Carolina Theatre - 1961-63
Segregation at the picture shows was an early target as the Civil Rights Movement hit its stride in Durham in the early 1960s. On January 21, 1961, the inauguration of John F. Kennedy in Washington was quickly followed in Durham by picketing outside the downtown Center and Carolina theaters.
In freezing weather, black students from Durham were joined by white students from Duke and the University of North Carolina to carry signs with such slogans as "We hold these truths to be self-evident, that all men are created equal" and "Why feed red propaganda by making Democracy a lie?"
As months went by and the theaters held their color lines, protests came to focus on the Carolina Theatre, which occupied the city-owned Durham Auditorium. In March 1962, the Carolina management rejected a proposal from the local NAACP chapter to negotiate its desegregation, then refused the city council's request that it reconsider the decision. Thereupon, protesters began "round-robin" demonstrations, in which demonstrators lined up at the box office and, one after another, asked for tickets, were refused, and went to the back of the line. White sympathizers helped several blacks slip into the show through side doors or by passing along tickets they had bought earlier.

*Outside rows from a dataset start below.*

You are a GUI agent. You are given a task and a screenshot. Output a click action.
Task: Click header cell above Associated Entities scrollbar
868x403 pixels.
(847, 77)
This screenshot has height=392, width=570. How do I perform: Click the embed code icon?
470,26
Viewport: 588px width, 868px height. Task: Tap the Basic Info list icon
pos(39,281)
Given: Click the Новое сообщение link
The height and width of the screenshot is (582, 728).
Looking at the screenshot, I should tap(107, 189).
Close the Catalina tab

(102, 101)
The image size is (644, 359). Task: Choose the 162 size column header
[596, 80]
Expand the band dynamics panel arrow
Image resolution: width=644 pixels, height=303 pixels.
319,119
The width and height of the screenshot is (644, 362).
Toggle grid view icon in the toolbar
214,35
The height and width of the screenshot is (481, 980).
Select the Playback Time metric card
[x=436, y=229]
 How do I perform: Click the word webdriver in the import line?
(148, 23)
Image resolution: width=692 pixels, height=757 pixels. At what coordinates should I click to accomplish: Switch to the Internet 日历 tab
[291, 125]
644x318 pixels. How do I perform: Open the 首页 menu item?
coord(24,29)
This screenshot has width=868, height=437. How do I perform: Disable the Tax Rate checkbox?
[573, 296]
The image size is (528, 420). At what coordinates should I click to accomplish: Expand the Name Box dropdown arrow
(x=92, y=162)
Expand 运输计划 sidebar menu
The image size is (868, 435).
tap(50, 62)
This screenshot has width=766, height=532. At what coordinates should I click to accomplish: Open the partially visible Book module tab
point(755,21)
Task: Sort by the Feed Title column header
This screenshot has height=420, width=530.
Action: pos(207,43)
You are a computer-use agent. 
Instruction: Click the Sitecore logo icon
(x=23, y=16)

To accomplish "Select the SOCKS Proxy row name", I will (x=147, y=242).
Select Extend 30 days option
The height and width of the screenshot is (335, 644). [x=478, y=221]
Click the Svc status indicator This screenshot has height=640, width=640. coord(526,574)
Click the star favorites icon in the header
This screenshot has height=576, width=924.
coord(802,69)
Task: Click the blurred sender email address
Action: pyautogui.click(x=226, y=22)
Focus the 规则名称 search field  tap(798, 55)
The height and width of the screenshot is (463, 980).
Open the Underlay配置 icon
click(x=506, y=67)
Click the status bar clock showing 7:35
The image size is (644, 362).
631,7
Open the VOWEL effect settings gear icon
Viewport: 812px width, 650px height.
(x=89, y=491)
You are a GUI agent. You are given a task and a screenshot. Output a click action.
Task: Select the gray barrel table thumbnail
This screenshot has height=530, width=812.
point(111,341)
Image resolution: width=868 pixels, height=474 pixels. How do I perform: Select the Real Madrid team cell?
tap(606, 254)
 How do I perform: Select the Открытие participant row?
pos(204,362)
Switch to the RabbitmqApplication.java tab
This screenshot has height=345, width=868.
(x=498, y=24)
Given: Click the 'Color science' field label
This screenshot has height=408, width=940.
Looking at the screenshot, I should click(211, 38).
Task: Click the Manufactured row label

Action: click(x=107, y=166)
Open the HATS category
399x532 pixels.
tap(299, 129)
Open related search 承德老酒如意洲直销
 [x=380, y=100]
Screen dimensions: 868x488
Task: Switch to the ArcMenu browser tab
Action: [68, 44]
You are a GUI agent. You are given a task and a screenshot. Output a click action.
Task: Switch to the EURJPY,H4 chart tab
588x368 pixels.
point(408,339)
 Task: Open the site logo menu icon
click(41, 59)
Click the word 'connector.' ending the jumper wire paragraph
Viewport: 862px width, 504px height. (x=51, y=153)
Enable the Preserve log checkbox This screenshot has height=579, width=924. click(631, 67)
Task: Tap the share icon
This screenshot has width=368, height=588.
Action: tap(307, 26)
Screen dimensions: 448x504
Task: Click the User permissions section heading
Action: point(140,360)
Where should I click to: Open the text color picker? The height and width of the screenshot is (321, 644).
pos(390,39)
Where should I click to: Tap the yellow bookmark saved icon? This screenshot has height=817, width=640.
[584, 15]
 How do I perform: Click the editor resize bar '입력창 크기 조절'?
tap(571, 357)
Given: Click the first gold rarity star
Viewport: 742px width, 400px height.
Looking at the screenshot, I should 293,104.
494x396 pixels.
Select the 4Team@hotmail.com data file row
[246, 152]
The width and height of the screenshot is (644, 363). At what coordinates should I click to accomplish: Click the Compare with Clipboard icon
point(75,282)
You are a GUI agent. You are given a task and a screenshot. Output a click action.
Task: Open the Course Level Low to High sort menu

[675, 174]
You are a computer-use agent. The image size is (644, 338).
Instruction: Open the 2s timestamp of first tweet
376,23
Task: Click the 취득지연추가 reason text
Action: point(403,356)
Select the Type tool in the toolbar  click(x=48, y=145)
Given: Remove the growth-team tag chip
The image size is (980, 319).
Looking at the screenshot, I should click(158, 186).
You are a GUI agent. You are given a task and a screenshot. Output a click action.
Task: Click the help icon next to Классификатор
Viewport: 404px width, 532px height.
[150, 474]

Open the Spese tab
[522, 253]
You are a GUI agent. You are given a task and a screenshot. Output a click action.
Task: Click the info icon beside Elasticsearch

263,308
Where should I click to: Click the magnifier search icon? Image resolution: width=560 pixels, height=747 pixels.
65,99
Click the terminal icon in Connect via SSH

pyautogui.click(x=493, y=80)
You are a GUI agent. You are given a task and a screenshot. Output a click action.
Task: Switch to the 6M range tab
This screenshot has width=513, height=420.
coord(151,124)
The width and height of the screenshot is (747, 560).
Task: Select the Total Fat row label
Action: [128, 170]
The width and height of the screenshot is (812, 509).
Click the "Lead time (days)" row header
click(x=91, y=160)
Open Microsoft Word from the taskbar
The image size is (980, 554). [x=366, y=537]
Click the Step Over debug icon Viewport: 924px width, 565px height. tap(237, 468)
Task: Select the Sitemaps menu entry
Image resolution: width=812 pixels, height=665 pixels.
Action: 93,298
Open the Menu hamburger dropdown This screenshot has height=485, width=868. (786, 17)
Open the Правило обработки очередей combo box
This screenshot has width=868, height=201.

You just sort of grew strong as you marched - you were angry, and I guess that was where you were really getting your strength from, your inner anger as you walked around the Carolina Theatre in the rain. . . as you listened to people calling you names and spitting at you and everything. But, it was like a drive once you got involved. It was like something just kept pushing, pushing. - Fay Bryant Mayo, 2003 interview
After a court order ended those demonstrations, activists took their case to the courts. Yet, it was not until July 1963, following a wave of mass demonstrations and strong efforts by new mayor Wense Grabarek, that Durham's segregated movie theaters opened to all the public.